I. Introduction
The economy of Ireland has transformed in recent years from an agricultural focus to a modern knowledge economy, focusing on services and high-tech industries and dependent on trade, industry and investment. Since the mid 1990's, Ireland has experienced consistent growth rates of up to 10% per annum. This has been attributed to years of strong government planning through the implementation of five-year National Development Plans. These plans provided for large-scale investment in infrastructural projects and the focused development of Ireland as a base for multinational export-oriented companies. Ireland was transformed from one of the poorest countries in Western Europe to one of the wealthiest. Disposable income soared to record levels, enabling a huge rise in consumer spending. A study by The Economist found Ireland to have the best quality of life in the world. The 1995 to 2000 period of high economic growth led many to call the country the “Celtic Tiger”.

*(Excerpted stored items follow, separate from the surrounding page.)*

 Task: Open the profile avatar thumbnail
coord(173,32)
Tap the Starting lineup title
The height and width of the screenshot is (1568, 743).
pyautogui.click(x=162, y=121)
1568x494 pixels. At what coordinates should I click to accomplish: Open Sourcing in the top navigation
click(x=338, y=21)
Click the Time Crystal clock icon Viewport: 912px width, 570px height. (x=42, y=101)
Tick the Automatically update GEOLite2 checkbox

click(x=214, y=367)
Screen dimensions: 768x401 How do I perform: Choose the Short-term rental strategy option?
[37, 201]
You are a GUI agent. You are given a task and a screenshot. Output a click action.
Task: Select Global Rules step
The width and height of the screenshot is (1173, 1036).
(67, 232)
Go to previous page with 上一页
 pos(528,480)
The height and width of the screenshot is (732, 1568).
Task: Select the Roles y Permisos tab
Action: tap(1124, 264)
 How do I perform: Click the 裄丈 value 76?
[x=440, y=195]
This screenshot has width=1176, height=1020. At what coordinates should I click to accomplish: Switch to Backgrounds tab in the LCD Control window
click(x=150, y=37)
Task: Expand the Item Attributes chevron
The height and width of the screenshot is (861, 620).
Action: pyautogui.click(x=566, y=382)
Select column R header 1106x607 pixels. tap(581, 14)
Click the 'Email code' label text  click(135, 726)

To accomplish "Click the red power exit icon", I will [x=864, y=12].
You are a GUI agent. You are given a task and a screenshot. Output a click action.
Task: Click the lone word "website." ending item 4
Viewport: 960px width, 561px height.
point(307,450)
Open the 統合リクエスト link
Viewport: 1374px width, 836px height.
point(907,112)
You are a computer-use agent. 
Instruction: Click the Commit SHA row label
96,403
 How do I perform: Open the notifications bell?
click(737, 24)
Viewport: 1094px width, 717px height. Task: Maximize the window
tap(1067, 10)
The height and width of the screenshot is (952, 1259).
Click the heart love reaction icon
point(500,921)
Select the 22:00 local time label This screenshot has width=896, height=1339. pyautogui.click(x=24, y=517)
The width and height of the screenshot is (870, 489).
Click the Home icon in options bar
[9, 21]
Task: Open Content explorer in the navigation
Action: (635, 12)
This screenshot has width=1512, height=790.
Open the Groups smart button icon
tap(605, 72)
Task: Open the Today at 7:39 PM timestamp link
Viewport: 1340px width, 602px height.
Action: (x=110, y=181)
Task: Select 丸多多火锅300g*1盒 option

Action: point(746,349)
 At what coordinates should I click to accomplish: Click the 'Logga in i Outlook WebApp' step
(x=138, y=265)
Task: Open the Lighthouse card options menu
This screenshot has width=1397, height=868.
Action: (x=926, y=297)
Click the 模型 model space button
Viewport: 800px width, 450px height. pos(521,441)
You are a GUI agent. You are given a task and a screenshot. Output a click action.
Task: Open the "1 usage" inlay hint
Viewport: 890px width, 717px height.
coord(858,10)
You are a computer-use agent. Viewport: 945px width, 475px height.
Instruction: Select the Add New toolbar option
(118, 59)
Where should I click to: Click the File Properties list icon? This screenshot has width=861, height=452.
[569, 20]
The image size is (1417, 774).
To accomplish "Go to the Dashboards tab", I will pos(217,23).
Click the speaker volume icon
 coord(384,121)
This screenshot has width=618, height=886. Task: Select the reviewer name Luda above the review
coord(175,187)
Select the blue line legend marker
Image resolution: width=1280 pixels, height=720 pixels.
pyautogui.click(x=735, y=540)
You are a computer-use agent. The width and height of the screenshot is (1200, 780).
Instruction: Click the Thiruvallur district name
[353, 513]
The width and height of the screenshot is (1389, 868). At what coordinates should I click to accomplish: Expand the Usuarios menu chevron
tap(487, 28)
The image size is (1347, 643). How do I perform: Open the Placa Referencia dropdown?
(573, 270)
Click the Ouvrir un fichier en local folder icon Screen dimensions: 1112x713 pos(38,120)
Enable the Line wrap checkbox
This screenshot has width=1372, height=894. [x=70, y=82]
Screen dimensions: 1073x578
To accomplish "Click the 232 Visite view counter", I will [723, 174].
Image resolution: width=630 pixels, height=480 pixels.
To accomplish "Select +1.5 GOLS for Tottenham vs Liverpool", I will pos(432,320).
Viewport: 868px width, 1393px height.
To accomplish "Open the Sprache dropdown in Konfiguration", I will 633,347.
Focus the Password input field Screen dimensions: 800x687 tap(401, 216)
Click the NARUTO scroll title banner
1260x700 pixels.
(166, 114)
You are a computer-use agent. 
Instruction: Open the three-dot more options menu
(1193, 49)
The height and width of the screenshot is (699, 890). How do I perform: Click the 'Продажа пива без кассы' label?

By mid-2007 in the wake of the growing global financial crisis the Tiger had all but died. In early January 2009, the Irish Times in an editorial declared that: We have gone from the Celtic Tiger to an era of financial fear with the suddenness of a Titanic-style shipwreck, thrown from comfort, even luxury, into a cold sea of uncertainty. Ireland was the first EU economy to enter recession in 2008. The reasons for the Irish recession are similar to the UK. The Irish economy is closely tied to the US economy. The US gave over 33% of inward investment into Irish manfacturing. The recession in US is likely to caused a knock on effect in Ireland. There is many other reasons like collapse in the housing boom, decline in construction, banking sector in turmoil, falling consumer spending and decline global demand. Former Taoiseach Garret FitzGerald has blamed Ireland's dire economic state in 2009 on a series of "calamitous" government policy errors.